Düstere Aussichten für Menschlichkeit

Präsident des Internationalen Roten Kreuzes klagt Politisierung der humanitären Hilfe an

Wien, Genf (Rotes Kreuz) - "Die wachsende Politisierung
humanitärer Hilfe und die wachsende Zahl von Übergriffen auf Mitarbeiter des Roten Kreuzes sind alarmierende Realität geworden", sagte Juan Manuel Suárez del Toro anlässlich der Eröffnung der Rotkreuz-Generalversammlung in Genf. Del Toro ist Präsident der Internationalen Föderation des Roten Kreuzes und Roten Halbmondes, der 181 nationale Gesellschaften angehören. "Die Achtung vor unserer unparteilichen, neutralen und rein humanitären Arbeit erodiert zunehmend."
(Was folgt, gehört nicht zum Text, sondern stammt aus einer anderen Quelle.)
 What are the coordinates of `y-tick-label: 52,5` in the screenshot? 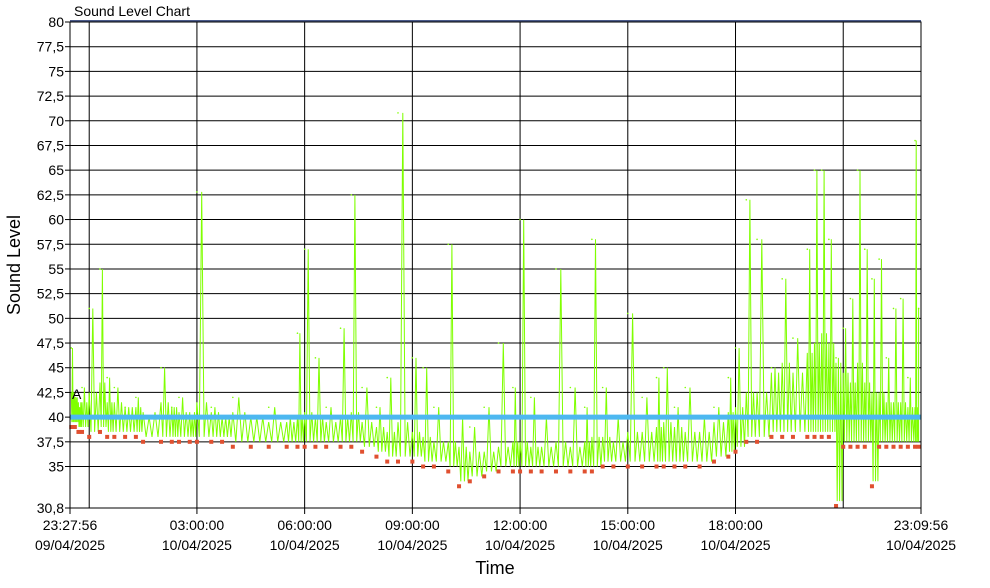 It's located at (50, 294).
Die humanitären Herausforderungen seien in den vergangenen Jahren noch gewachsen, sagte del Toro weiter. "Außer der epidemischen Ausbreitung von HIV/Aids in den Ländern Osteuropas und einer wachsenden Zahl von Naturkatastrophen stehen die Rotkreuz-Arbeiter in aller Welt Konflikten und Gewaltakten gegenüber, die auch vor Zivilisten nicht halt machen."
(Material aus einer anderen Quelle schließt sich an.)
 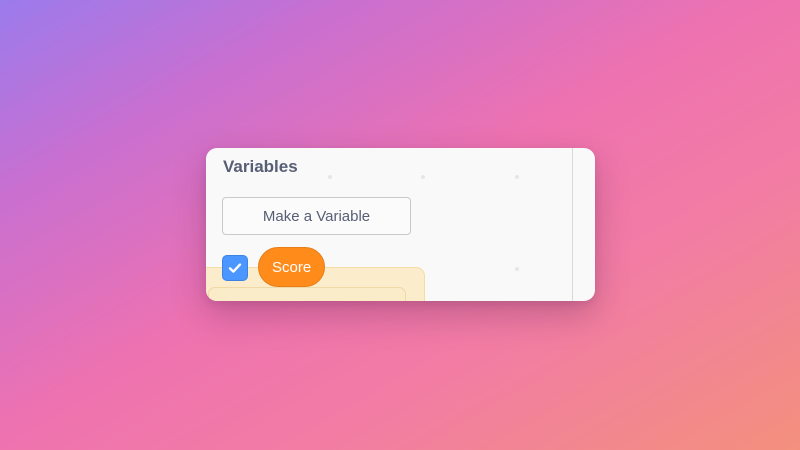 I want to click on variable-reporter-score: Score, so click(x=292, y=267).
Die etwa 800 Vertreter der nationalen Gesellschaften haben in den kommenden Tagen in Genf ein entsprechend ambitioniertes Programm abzuarbeiten. Unter dem Schwerpunkt-Thema "Schutz der menschlichen Würde" werden sie Konzepte "gegen das Vergessen" erarbeiten.
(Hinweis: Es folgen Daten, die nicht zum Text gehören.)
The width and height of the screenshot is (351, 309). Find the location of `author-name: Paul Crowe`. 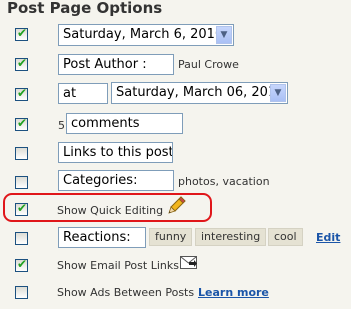

author-name: Paul Crowe is located at coordinates (208, 64).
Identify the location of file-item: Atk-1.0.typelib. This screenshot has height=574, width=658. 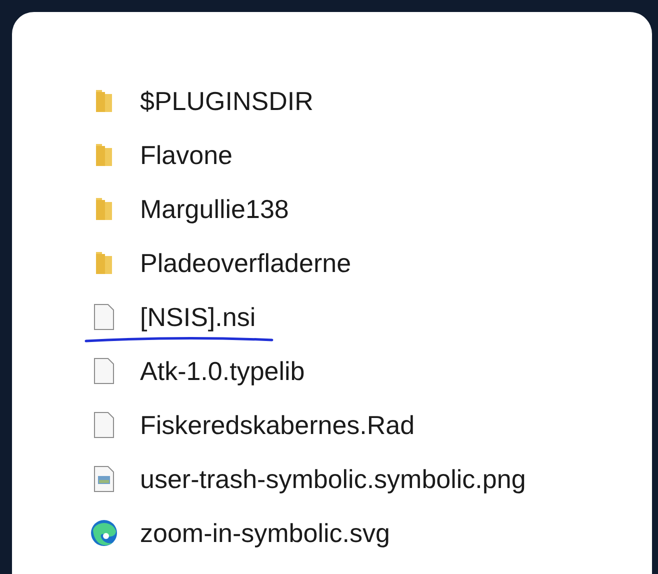
(200, 371).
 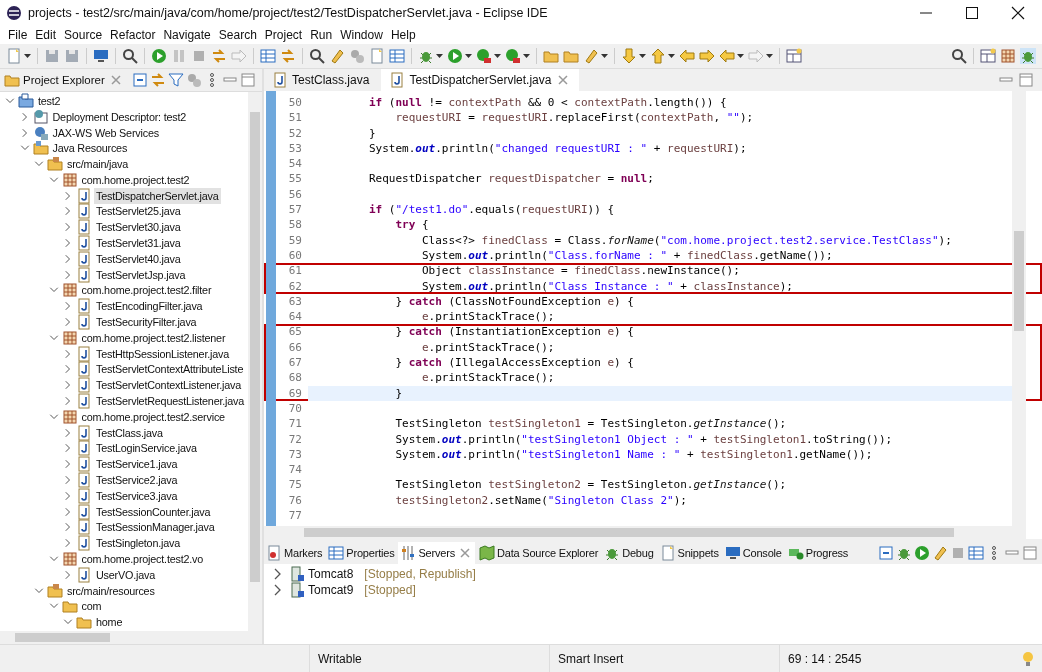 I want to click on line-number: 61, so click(x=295, y=271).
"Unsere Bemühungen gelten verstärkt den Opfern vergessener Katastrophen, wir arbeiten gegen die Armut und Ungleichheit, mit der Millionen Menschen täglich konfrontiert sind. Intoleranz und Diskriminierung raubt den Menschen ihre Würde", ergänzt der Generalsekretär des Österreichischen Roten Kreuzes, Wolfgang Koptezky.